Where persons hold themselves out as competent contractors or builders, they may be presumed to have the technical knowledge and skill required in the performance of their undertaking.

In Campbell v. Willard, 204 Miss. 783, 792, 39 So. 2d 483, 484 (1949) the Court said:

Sufficient stress is lacking upon principles which the lay mind too often ignores, and which even in judicial opinions are assumed rather than asserted. These are that injury of itself confers no legal right; that danger of itself is not negligence; and that negligence of itself is not liability.

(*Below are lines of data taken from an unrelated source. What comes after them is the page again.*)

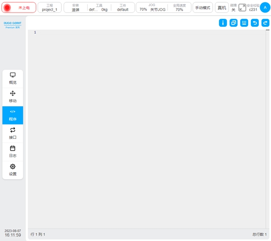Open the 全局速度 global speed control
The height and width of the screenshot is (241, 271).
click(x=179, y=8)
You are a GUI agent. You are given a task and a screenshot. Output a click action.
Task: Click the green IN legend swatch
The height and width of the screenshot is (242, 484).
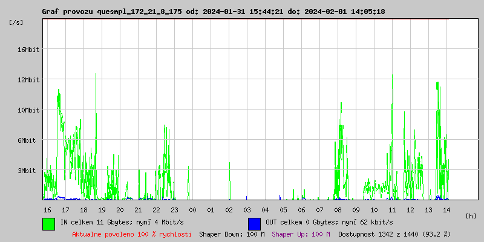coord(49,223)
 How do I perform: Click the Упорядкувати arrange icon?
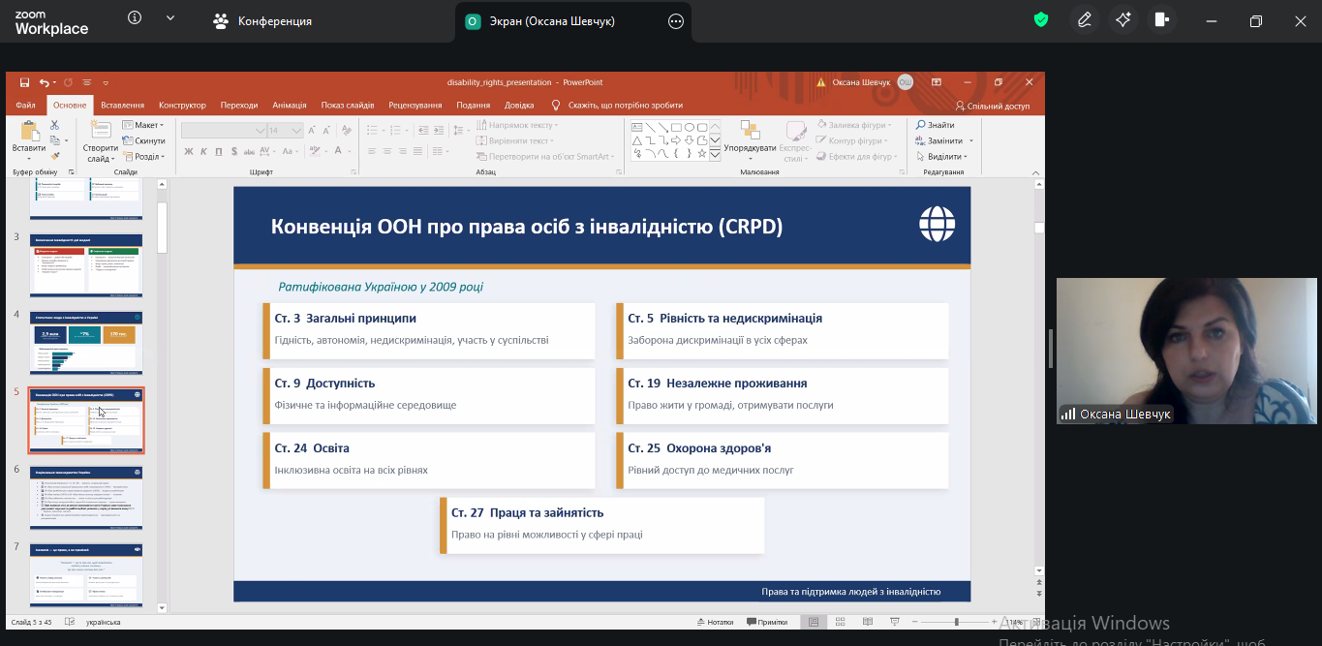(749, 131)
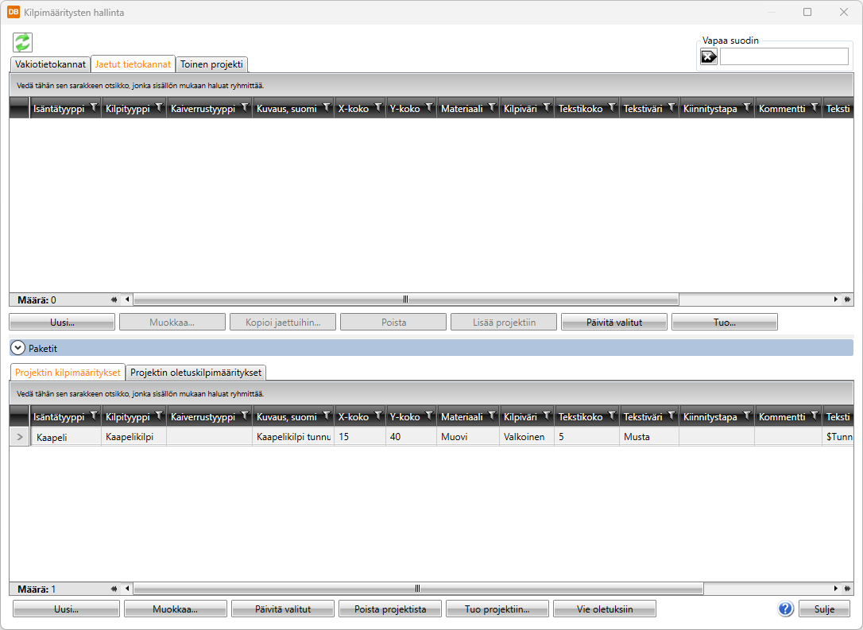
Task: Click the green refresh icon
Action: (x=22, y=42)
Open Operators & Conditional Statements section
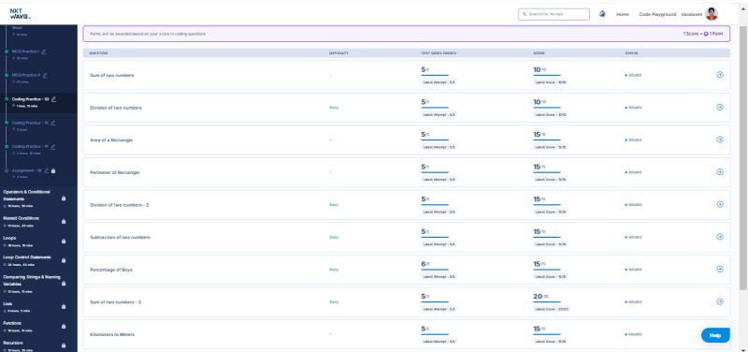Screen dimensions: 748x352 27,195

In United Roofing And Siding Company v. Seefeld, 222 So. 2d 406 (Miss. 1969), it was held that a plumber had assumed the risk when he injured himself by stepping on a nail in a scrap of lumber at a construction site. The Court pointed out that while Mississippi Code 1942 Annotated section 1456 (1956) had abolished the assumption of risk as between master and servant the doctrine had not been abolished as to an independent contractor. The Court quoted 41 Am.Jur.2d Independent Contractors section 28 (1968) as follows:

As an exception to the general rule requiring the owner or occupier of premises (the contractee) to furnish a safe place of work to an independent contractor and the latter's employees, the owner or occupier is under no duty to protect them against risks arising from or intimately connected with defects of the premises, or of machinery or appliances located thereon, which the contractor has undertaken to repair. Closely related to this exception is the rule that the owner is not liable for death or injury of an independent contractor or one of his employees resulting from dangers which the contractor, as an expert, has known, or as to which he and his employees "assumed the risk."

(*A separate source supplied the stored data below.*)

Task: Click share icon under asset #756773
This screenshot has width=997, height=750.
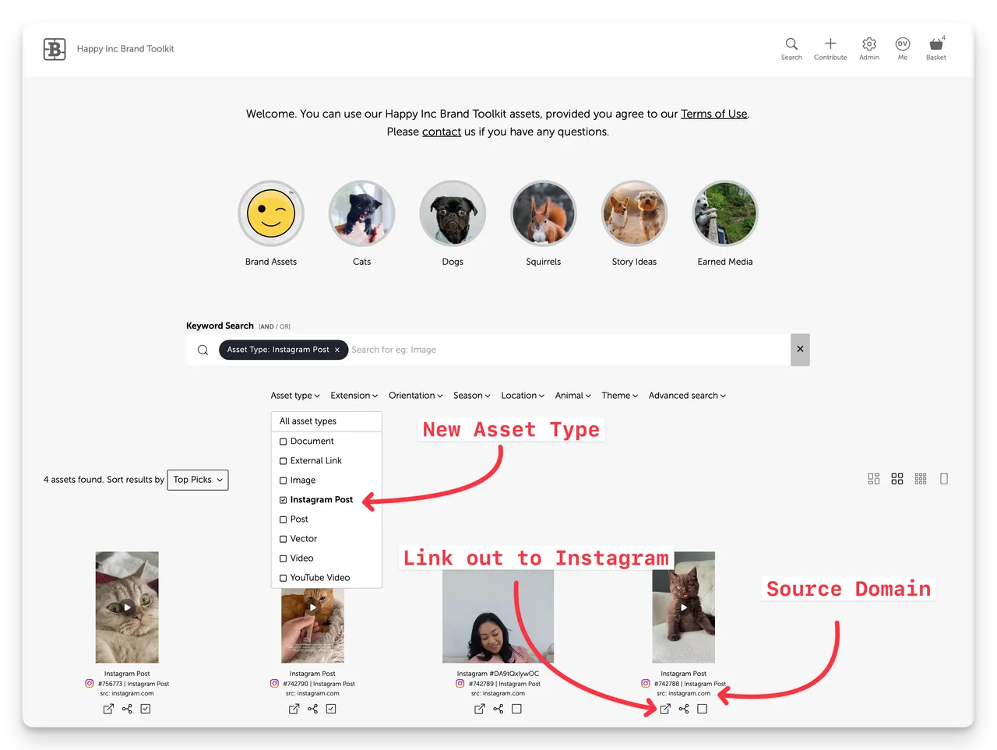Action: (x=127, y=709)
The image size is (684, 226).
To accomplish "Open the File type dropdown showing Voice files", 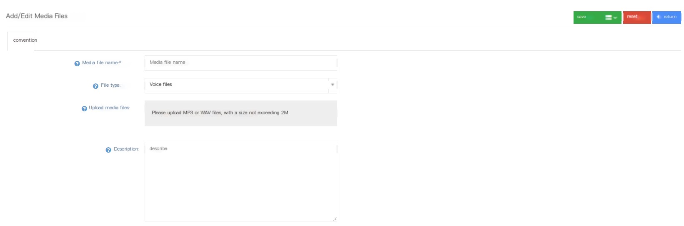I will (x=241, y=85).
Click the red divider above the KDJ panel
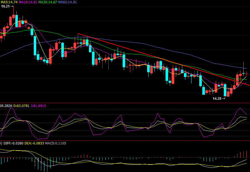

In Langford v. Mercurio, 254 Miss. 788, 802, 183 So. 2d 150, 156 (1966) this Court said:

In Prosser, Torts § 67 at 459-60 (3d ed. 1964), it is pointed out:
`By entering freely and voluntarily into any relation or situation which presents obvious danger, the plaintiff may be taken to accept it, and to undertake to look out for himself and relieve the defendant of responsibility. * * *
Furthermore, a plaintiff who has been for a substantial length of time in the immediate vicinity of a dangerous situation will be taken to have discovered and to understand the normal, ordinary risks involved in that situation, such as the danger of trains in motion in a railroad yard, or of standarized obstructions near the track. Once the plaintiff fully understands the risk, the fact that he has momentarily forgotten it will not protect him. (Id. at 463.)'

In Prosser, Law of Torts section 55 (2d ed. 1941), it is stated:

[T]he plaintiff cannot be heard to say that he did not comprehend a risk which must have been obvious to him. * * * [W]here it is clear that any person of normal intelligence in his position must have understood the danger, the issue must be decided by the court.

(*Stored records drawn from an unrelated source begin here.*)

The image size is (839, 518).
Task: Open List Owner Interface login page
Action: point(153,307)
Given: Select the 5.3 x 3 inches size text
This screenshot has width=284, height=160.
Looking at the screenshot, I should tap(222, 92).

The incontrovertible basic facts of the incident cannot be obscured or gainsaid. Sexton, a professional electrician of long experience, in broad daylight, in his own good time, with his own helper, employing such of his own tools and safety devices (rubber gloves) as he elected to use (and omitting to use others which he had with him), while climbing (a method he selected) a pole strung with wires (several of which he had installed himself), well *272 knowing that such wires were charged with electricity, fully aware that uninsulated copper wires and fittings darkened in the natural processes of weathering, all of the wires and fittings on the pole being plainly visible if he had but looked and the pole being one with which he was familiar from having climbed it on former occasions, brought his unprotected elbow into contact with a copper fitting and received a shock which caused him to let go and fall to the ground and injure himself.

On the whole record, it is clear that the sole proximate cause of Sexton's injury was his own negligence and complete want of care in bringing his unprotected elbow into contact with the kerney. Moreover, under the basic circumstances of the accident which cannot be disputed, Sexton assumed the risk. The request of Ready-Mix that the jury be instructed peremptorily to return a verdict in its favor should have been granted.

Reversed and judgment here for the appellant.

GILLESPIE, P.J., and RODGERS, PATTERSON and ROBERTSON, JJ., concur.